Copy the records below word for word, from the line containing "You are a computer-use agent. The" through the line containing "click(239, 248)". Include both of those lines, and leave the pictures out.

Records for locating text and elements

::::

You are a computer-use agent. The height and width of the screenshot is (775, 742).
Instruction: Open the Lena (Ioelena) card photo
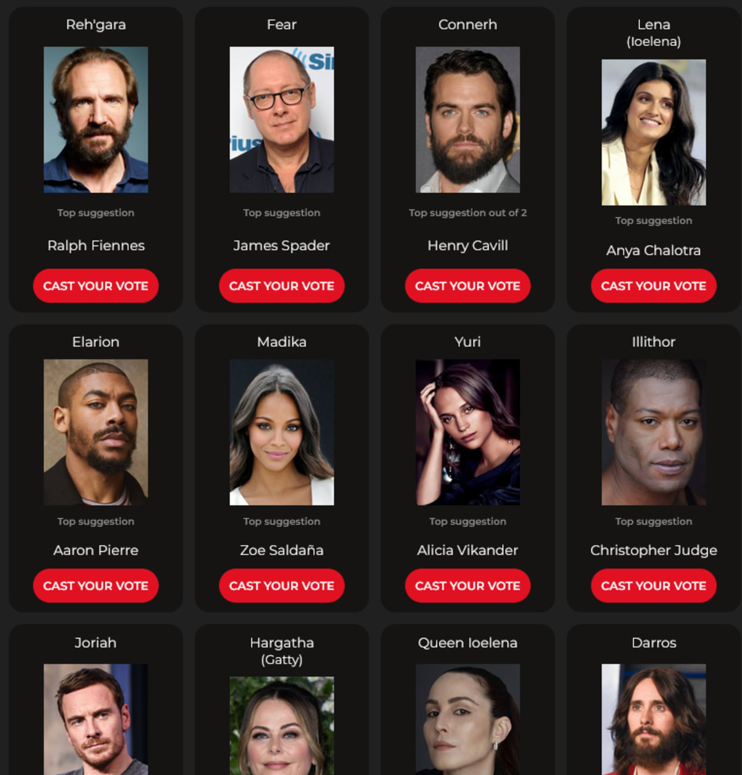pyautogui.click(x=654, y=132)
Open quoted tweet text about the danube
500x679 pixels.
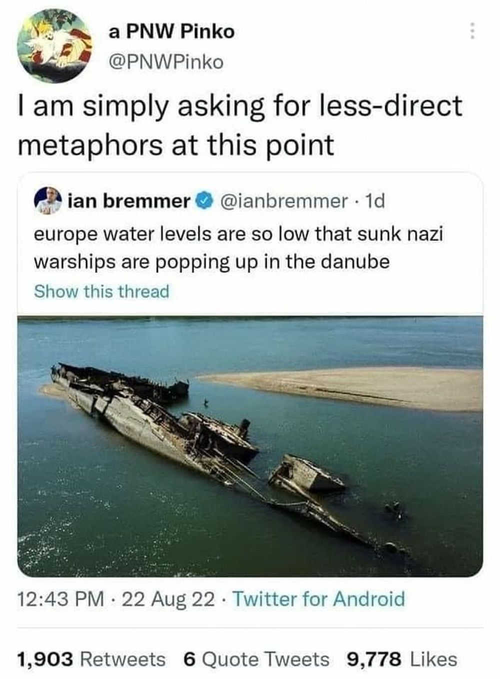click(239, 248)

::::

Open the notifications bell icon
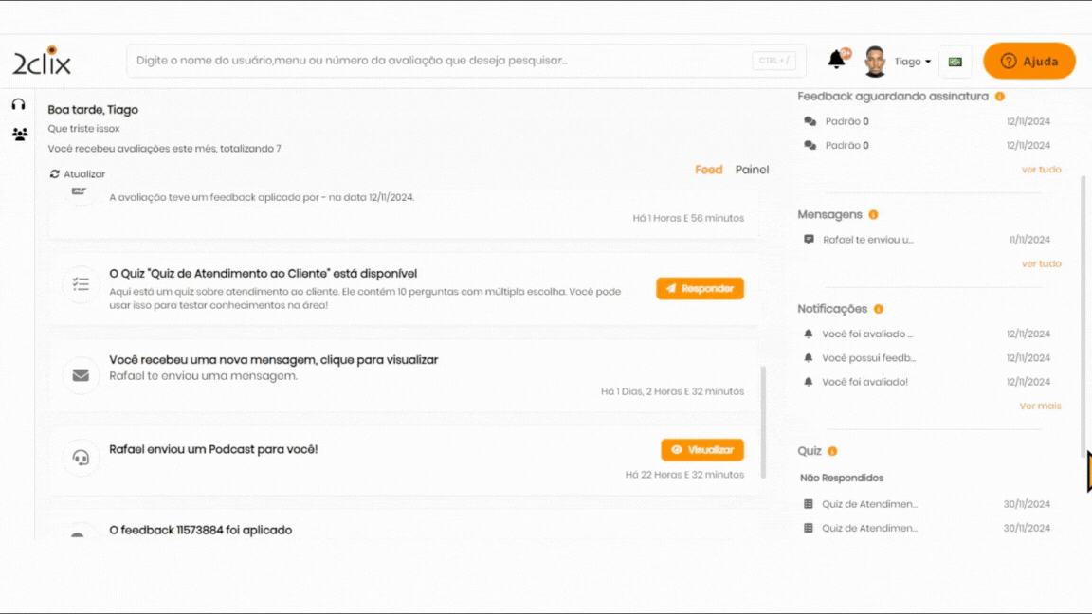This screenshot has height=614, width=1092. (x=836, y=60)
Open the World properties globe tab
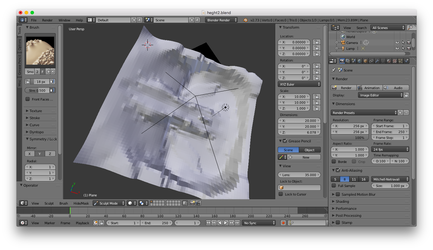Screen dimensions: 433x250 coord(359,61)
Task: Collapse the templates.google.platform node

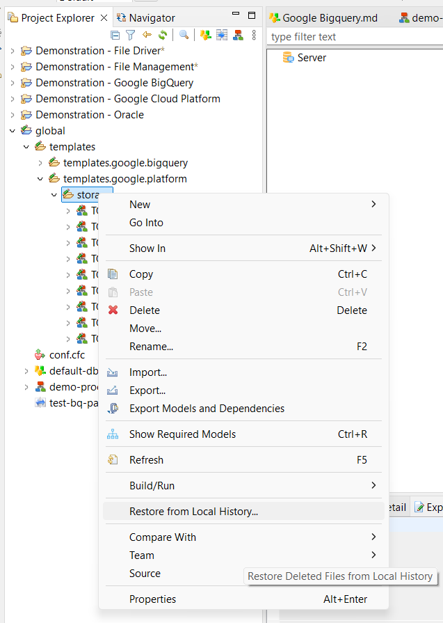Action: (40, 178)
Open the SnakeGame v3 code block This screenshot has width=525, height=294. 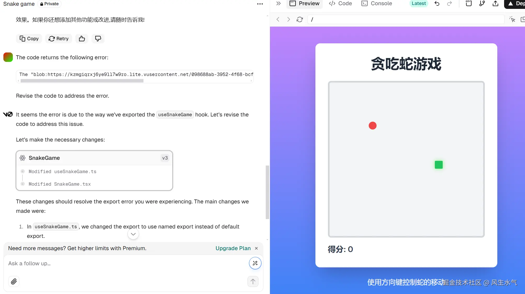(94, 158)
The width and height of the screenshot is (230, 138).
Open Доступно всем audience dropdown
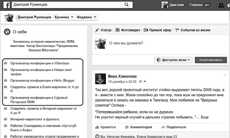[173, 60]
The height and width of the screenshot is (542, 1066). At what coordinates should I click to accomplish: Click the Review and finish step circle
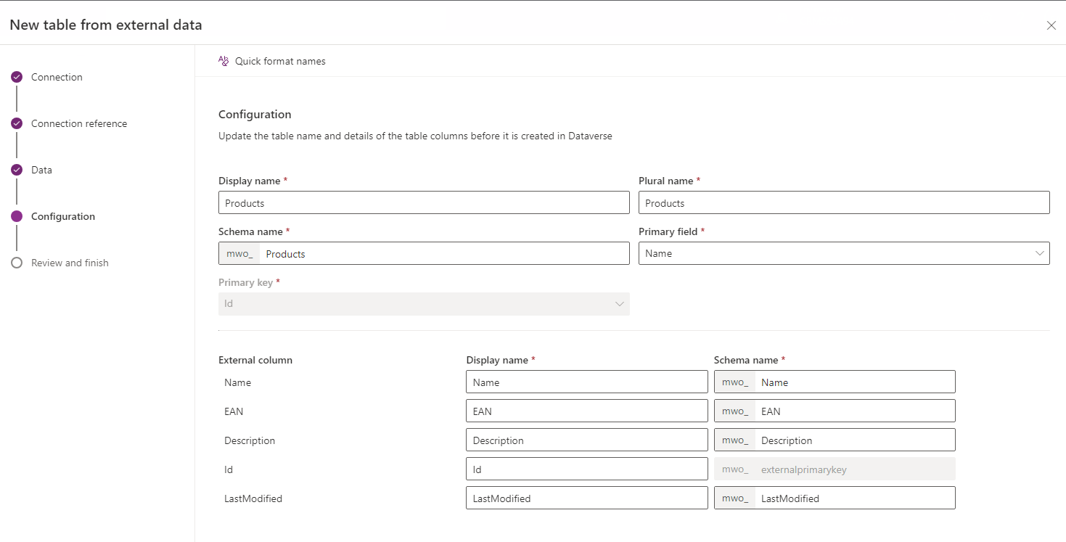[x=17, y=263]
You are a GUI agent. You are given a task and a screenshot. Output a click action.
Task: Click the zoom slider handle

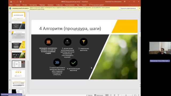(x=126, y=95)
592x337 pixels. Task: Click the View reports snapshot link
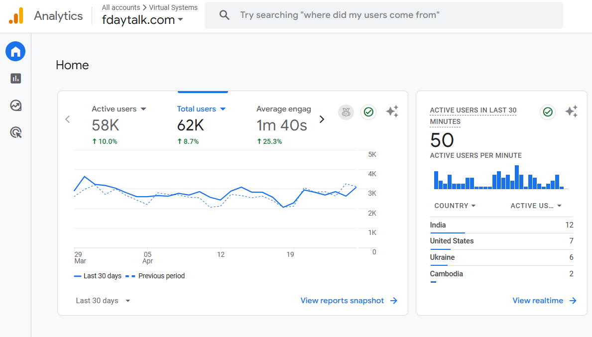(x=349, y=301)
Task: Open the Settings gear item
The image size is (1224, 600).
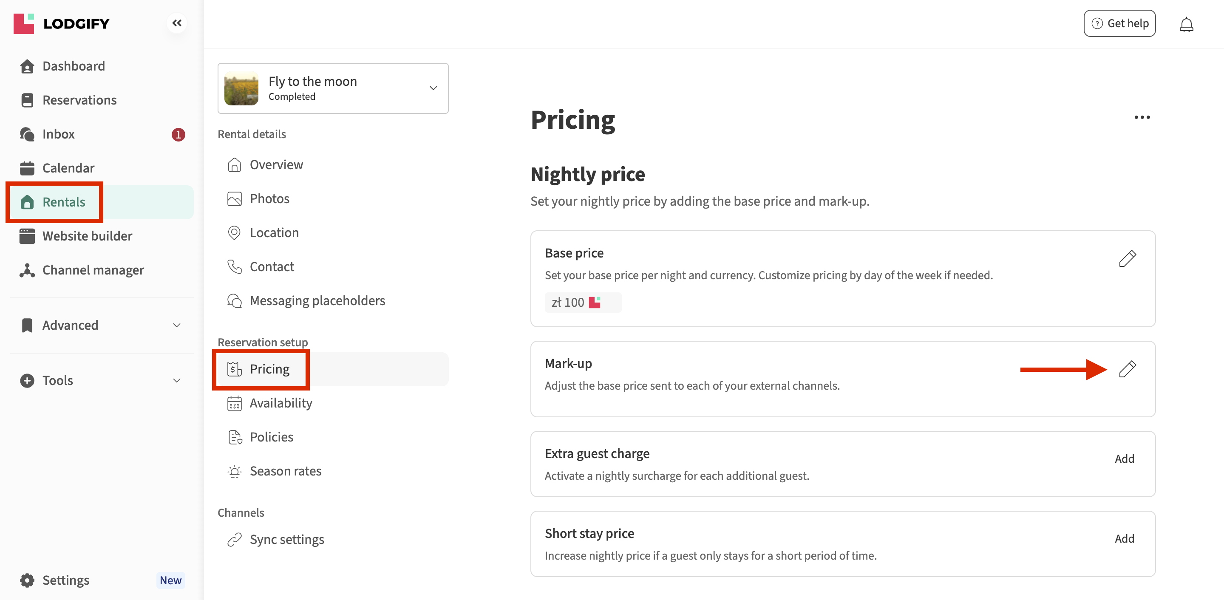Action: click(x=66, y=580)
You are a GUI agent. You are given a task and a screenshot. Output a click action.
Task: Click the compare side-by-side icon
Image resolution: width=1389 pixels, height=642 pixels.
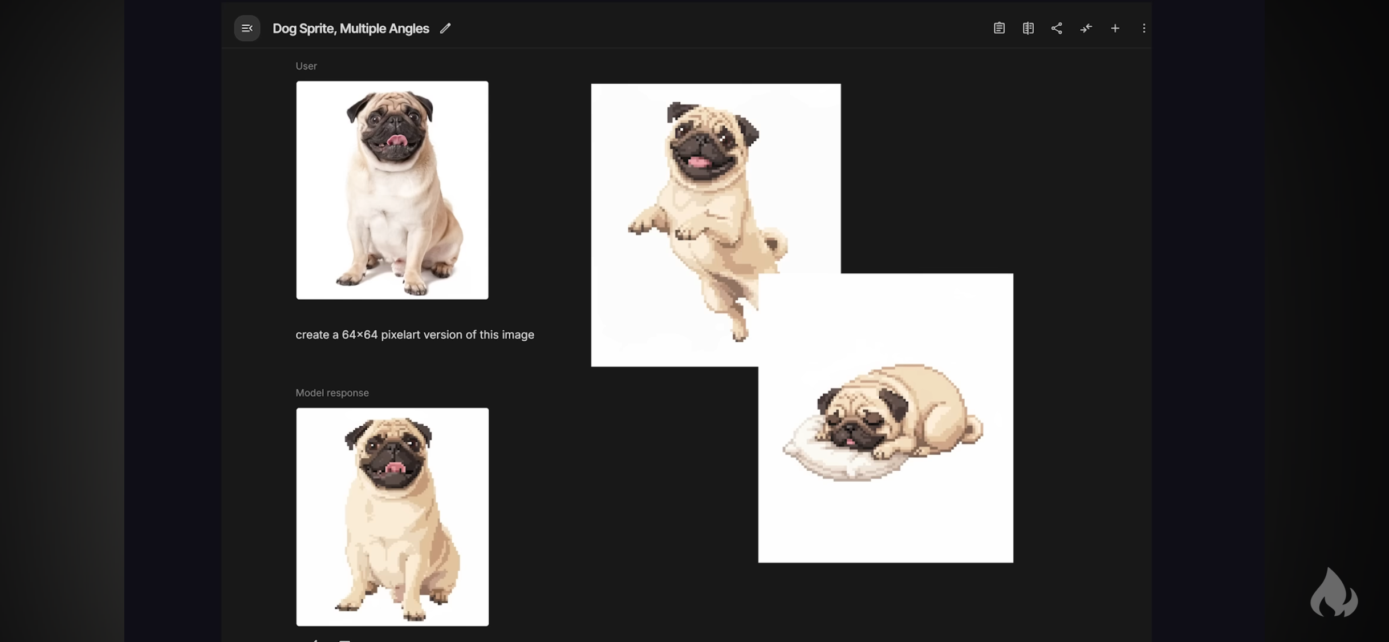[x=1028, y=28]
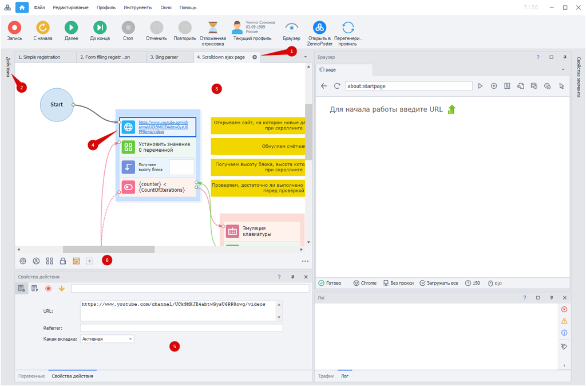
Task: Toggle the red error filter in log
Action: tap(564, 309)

::::

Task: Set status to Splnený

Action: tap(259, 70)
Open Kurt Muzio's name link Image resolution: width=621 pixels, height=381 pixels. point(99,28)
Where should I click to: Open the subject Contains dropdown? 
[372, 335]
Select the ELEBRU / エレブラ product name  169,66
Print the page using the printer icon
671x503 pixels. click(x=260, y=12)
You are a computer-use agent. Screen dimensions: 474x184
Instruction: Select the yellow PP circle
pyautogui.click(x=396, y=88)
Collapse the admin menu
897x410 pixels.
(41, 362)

::::

» Output of the exercise
You are a computer-use agent. The height and width of the screenshot is (775, 742).
Instruction: Open the Lena (Ioelena) card photo
pyautogui.click(x=654, y=132)
Open quoted tweet text about the danube
500x679 pixels.
click(239, 248)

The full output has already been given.